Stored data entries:
────────────────────

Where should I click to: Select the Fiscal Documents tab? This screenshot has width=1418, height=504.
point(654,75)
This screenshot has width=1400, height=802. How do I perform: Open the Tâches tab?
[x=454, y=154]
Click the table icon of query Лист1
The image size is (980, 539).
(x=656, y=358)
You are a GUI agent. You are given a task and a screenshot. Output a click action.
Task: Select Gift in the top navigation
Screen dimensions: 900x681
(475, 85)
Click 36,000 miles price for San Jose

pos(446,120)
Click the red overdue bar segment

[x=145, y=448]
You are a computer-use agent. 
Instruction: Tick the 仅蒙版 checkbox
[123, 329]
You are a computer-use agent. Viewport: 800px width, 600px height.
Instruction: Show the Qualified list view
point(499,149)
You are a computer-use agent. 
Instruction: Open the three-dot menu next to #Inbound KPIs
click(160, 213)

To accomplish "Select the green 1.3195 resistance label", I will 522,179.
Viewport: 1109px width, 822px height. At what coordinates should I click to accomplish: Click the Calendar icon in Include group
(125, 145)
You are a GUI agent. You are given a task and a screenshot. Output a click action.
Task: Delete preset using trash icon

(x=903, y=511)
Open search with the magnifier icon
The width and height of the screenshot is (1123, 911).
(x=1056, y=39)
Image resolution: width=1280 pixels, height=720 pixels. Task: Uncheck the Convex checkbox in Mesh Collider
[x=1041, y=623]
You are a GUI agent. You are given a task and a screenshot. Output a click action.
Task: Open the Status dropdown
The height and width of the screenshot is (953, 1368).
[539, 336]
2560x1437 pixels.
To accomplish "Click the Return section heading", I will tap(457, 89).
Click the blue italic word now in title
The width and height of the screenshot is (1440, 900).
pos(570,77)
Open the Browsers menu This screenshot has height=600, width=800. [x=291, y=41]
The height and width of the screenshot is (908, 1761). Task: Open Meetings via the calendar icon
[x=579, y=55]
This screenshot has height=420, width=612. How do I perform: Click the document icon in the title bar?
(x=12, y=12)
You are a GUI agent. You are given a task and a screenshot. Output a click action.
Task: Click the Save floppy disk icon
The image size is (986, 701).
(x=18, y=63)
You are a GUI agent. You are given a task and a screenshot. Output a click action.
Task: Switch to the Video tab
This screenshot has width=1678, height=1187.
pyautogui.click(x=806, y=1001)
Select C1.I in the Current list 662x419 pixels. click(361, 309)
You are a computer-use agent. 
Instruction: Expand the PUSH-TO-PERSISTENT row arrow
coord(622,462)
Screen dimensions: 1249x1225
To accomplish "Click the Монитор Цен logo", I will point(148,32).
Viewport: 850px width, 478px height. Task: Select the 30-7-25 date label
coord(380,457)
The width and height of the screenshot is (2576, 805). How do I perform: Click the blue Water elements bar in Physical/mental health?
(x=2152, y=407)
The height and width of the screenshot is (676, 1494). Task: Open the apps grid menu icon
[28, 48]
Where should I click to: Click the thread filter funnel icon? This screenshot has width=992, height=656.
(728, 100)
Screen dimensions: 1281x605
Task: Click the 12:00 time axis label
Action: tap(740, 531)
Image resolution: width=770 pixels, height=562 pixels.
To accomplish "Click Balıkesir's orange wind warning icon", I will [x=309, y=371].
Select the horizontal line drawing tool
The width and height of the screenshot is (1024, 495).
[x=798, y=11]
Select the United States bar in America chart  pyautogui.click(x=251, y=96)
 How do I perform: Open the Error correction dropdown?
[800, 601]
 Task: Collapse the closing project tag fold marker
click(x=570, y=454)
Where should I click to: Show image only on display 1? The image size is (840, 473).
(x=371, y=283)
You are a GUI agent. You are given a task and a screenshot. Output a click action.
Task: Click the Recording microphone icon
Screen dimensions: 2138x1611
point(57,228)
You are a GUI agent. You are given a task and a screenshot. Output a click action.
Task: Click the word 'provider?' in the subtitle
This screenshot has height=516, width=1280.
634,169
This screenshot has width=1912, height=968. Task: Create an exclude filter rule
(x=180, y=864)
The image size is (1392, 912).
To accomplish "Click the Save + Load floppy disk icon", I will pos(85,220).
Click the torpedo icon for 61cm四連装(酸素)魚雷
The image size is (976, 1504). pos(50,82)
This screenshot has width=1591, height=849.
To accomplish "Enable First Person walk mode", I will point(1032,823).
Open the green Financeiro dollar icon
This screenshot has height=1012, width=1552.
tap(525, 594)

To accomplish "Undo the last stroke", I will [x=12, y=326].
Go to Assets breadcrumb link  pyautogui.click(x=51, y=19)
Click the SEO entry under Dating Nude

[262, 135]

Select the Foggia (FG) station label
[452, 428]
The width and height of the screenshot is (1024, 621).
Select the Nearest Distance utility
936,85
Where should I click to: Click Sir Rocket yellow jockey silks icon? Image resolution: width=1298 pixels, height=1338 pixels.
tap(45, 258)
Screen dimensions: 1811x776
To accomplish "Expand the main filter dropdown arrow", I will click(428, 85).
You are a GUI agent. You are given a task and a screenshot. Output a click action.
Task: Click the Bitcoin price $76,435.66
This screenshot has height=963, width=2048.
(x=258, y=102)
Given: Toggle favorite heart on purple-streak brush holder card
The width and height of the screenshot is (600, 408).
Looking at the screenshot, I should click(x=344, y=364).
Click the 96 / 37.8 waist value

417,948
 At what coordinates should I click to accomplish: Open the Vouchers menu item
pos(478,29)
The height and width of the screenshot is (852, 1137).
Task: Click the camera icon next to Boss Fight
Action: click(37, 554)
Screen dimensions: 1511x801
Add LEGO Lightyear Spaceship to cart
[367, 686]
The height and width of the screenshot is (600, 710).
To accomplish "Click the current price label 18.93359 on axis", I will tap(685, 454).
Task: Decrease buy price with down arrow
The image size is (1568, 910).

────────────────────

Work order » All the entries above must be repeated exactly as they were given.

The completed task »
Where should I click to: Select the Fiscal Documents tab? This screenshot has width=1418, height=504.
point(654,75)
This screenshot has width=1400, height=802. How do I perform: Open the Tâches tab?
[x=454, y=154]
Click the table icon of query Лист1
The image size is (980, 539).
(x=656, y=358)
You are a GUI agent. You are given a task and a screenshot. Output a click action.
Task: Select Gift in the top navigation
Screen dimensions: 900x681
(475, 85)
Click 36,000 miles price for San Jose

pos(446,120)
Click the red overdue bar segment

[x=145, y=448]
You are a computer-use agent. 
Instruction: Tick the 仅蒙版 checkbox
[123, 329]
You are a computer-use agent. Viewport: 800px width, 600px height.
Instruction: Show the Qualified list view
point(499,149)
You are a computer-use agent. 
Instruction: Open the three-dot menu next to #Inbound KPIs
click(160, 213)

To accomplish "Select the green 1.3195 resistance label", I will 522,179.
Viewport: 1109px width, 822px height. At what coordinates should I click to accomplish: Click the Calendar icon in Include group
(125, 145)
You are a GUI agent. You are given a task and a screenshot. Output a click action.
Task: Delete preset using trash icon

(x=903, y=511)
Open search with the magnifier icon
The width and height of the screenshot is (1123, 911).
(x=1056, y=39)
Image resolution: width=1280 pixels, height=720 pixels. Task: Uncheck the Convex checkbox in Mesh Collider
[x=1041, y=623]
You are a GUI agent. You are given a task and a screenshot. Output a click action.
Task: Open the Status dropdown
The height and width of the screenshot is (953, 1368).
[539, 336]
2560x1437 pixels.
To accomplish "Click the Return section heading", I will tap(457, 89).
Click the blue italic word now in title
The width and height of the screenshot is (1440, 900).
pos(570,77)
Open the Browsers menu This screenshot has height=600, width=800. [x=291, y=41]
The height and width of the screenshot is (908, 1761). Task: Open Meetings via the calendar icon
[x=579, y=55]
This screenshot has height=420, width=612. How do I perform: Click the document icon in the title bar?
(x=12, y=12)
You are a GUI agent. You are given a task and a screenshot. Output a click action.
Task: Click the Save floppy disk icon
The image size is (986, 701).
(x=18, y=63)
You are a GUI agent. You are given a task and a screenshot. Output a click action.
Task: Switch to the Video tab
This screenshot has width=1678, height=1187.
pyautogui.click(x=806, y=1001)
Select C1.I in the Current list 662x419 pixels. click(361, 309)
You are a computer-use agent. 
Instruction: Expand the PUSH-TO-PERSISTENT row arrow
coord(622,462)
Screen dimensions: 1249x1225
To accomplish "Click the Монитор Цен logo", I will point(148,32).
Viewport: 850px width, 478px height. Task: Select the 30-7-25 date label
coord(380,457)
The width and height of the screenshot is (2576, 805). How do I perform: Click the blue Water elements bar in Physical/mental health?
(x=2152, y=407)
The height and width of the screenshot is (676, 1494). Task: Open the apps grid menu icon
[28, 48]
Where should I click to: Click the thread filter funnel icon? This screenshot has width=992, height=656.
(728, 100)
Screen dimensions: 1281x605
Task: Click the 12:00 time axis label
Action: tap(740, 531)
Image resolution: width=770 pixels, height=562 pixels.
To accomplish "Click Balıkesir's orange wind warning icon", I will [x=309, y=371].
Select the horizontal line drawing tool
The width and height of the screenshot is (1024, 495).
[x=798, y=11]
Select the United States bar in America chart  pyautogui.click(x=251, y=96)
 How do I perform: Open the Error correction dropdown?
[800, 601]
 Task: Collapse the closing project tag fold marker
click(x=570, y=454)
Where should I click to: Show image only on display 1? The image size is (840, 473).
(x=371, y=283)
You are a GUI agent. You are given a task and a screenshot. Output a click action.
Task: Click the Recording microphone icon
Screen dimensions: 2138x1611
point(57,228)
You are a GUI agent. You are given a task and a screenshot. Output a click action.
Task: Click the word 'provider?' in the subtitle
This screenshot has height=516, width=1280.
634,169
This screenshot has width=1912, height=968. Task: Create an exclude filter rule
(x=180, y=864)
The image size is (1392, 912).
To accomplish "Click the Save + Load floppy disk icon", I will pos(85,220).
Click the torpedo icon for 61cm四連装(酸素)魚雷
The image size is (976, 1504). pos(50,82)
This screenshot has width=1591, height=849.
To accomplish "Enable First Person walk mode", I will point(1032,823).
Open the green Financeiro dollar icon
This screenshot has height=1012, width=1552.
tap(525, 594)

To accomplish "Undo the last stroke", I will [x=12, y=326].
Go to Assets breadcrumb link  pyautogui.click(x=51, y=19)
Click the SEO entry under Dating Nude

[262, 135]

Select the Foggia (FG) station label
[452, 428]
The width and height of the screenshot is (1024, 621).
Select the Nearest Distance utility
936,85
Where should I click to: Click Sir Rocket yellow jockey silks icon? Image resolution: width=1298 pixels, height=1338 pixels.
tap(45, 258)
Screen dimensions: 1811x776
To accomplish "Expand the main filter dropdown arrow", I will click(428, 85).
You are a GUI agent. You are given a task and a screenshot. Output a click action.
Task: Click the Bitcoin price $76,435.66
This screenshot has height=963, width=2048.
(x=258, y=102)
Given: Toggle favorite heart on purple-streak brush holder card
The width and height of the screenshot is (600, 408).
Looking at the screenshot, I should click(x=344, y=364).
Click the 96 / 37.8 waist value

417,948
 At what coordinates should I click to accomplish: Open the Vouchers menu item
pos(478,29)
The height and width of the screenshot is (852, 1137).
Task: Click the camera icon next to Boss Fight
Action: click(37, 554)
Screen dimensions: 1511x801
Add LEGO Lightyear Spaceship to cart
[367, 686]
The height and width of the screenshot is (600, 710).
To accomplish "Click the current price label 18.93359 on axis", I will tap(685, 454).
Task: Decrease buy price with down arrow
The image size is (1568, 910).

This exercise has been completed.